2.08 Corporate Action of Company. The Board of Directors of the
Company has duly authorized the execution and delivery of this Agreement.
Subject to the approval of the stockholder of the Company as provided herein,
this Agreement constitutes a valid, legal and binding agreement of Company and
is enforceable in accordance with its terms.
2.09 Liabilities. As of the Company Balance Sheet Date, the Company
has incurred no other liabilities except in the ordinary course of business.
2.10 Taxes. Except as set forth in Schedule 2.10, all federal, state
and local tax returns and declarations of estimated tax or estimated tax deposit
forms are required to be filed by Company have been duly filed; the Company has
paid all taxes which have become due pursuant to such returns or pursuant to any
assessment received by it, and has paid all installments of estimated taxes due;
and all taxes, levies and other assessments which Company is required by law to
withhold or collect have been duly with held and collected and have been paid
over to the proper governmental authorities. Company has no knowledge of any
tax deficiency, which has been or might be asserted against Company, which would
materially and adversely affect the business or operations of Company. At
Closing, the Company shall provide Buyer with copies of all tax returns, of any
kind or nature, filed by Company, together with all accounting information.

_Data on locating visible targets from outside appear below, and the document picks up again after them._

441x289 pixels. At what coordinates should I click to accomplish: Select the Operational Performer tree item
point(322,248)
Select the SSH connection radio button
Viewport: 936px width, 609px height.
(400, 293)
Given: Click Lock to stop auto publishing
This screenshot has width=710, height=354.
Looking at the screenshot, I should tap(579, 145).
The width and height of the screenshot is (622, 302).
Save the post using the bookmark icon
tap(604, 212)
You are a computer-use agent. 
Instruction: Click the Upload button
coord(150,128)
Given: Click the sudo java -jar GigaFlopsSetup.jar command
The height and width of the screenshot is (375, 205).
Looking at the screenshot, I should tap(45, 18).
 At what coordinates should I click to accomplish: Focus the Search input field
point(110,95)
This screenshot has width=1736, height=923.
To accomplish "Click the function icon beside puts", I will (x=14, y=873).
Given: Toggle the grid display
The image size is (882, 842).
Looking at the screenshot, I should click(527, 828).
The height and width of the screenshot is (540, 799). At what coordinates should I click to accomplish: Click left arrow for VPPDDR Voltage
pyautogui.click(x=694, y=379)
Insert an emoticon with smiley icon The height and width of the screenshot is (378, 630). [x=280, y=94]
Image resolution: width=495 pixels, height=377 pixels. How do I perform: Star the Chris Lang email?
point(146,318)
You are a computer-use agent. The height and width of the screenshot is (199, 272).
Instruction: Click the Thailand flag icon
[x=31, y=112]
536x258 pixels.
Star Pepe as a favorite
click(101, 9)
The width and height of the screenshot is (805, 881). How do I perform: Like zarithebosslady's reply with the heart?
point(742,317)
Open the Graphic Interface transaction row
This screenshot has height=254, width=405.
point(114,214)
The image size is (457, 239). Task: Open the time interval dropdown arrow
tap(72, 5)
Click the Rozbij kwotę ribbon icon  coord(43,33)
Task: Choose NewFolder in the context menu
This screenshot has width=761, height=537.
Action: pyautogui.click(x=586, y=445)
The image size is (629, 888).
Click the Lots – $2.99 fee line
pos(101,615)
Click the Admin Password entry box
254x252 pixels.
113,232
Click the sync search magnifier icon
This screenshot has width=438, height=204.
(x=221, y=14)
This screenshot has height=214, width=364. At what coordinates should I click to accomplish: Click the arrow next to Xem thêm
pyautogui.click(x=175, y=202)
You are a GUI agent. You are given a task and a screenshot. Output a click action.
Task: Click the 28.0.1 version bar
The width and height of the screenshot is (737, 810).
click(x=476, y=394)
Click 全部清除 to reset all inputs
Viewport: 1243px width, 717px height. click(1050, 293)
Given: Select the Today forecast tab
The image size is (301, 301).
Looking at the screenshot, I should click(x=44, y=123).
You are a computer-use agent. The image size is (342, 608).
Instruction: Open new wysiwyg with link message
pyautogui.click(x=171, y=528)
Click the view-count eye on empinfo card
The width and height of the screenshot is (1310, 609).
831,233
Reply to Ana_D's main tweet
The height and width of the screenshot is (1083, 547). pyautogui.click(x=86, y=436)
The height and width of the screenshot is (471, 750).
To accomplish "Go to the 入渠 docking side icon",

2.11 Title to Property; Leases. Company has good and defensible title
in fee simple to, or valid and enforceable leasehold estates in, all properties
and assets, which are material to its continued operations, free and clear of
all liens, encumbrances, charges or restrictions or are not materially
significant or important in relation to its operations and business. All of
such leases and subleases under which Company is the lessor or sublessor, lessee
or sublessee of properties and assets or under which Company holds properties or
assets as lessee or sublessee are in full force and effect. Company is not in
default in respect of any of the terms or provisions of any such leases or
subleases, and no claim has been asserted by anyone adverse to their respective
rights as lessor, sublessor, lessee or sublessee under any of the leases or
subleases mentioned above, or affecting or questioning their respective rights
to continued possession of the leased or subleased premises or assets under any
such lease or sublease; and Company either owns or leases all such properties as
are necessary to its operations as now conducted. Attached hereto and marked
Exhibit 2.11 are copied of all leasehold obligations for which Company is bound.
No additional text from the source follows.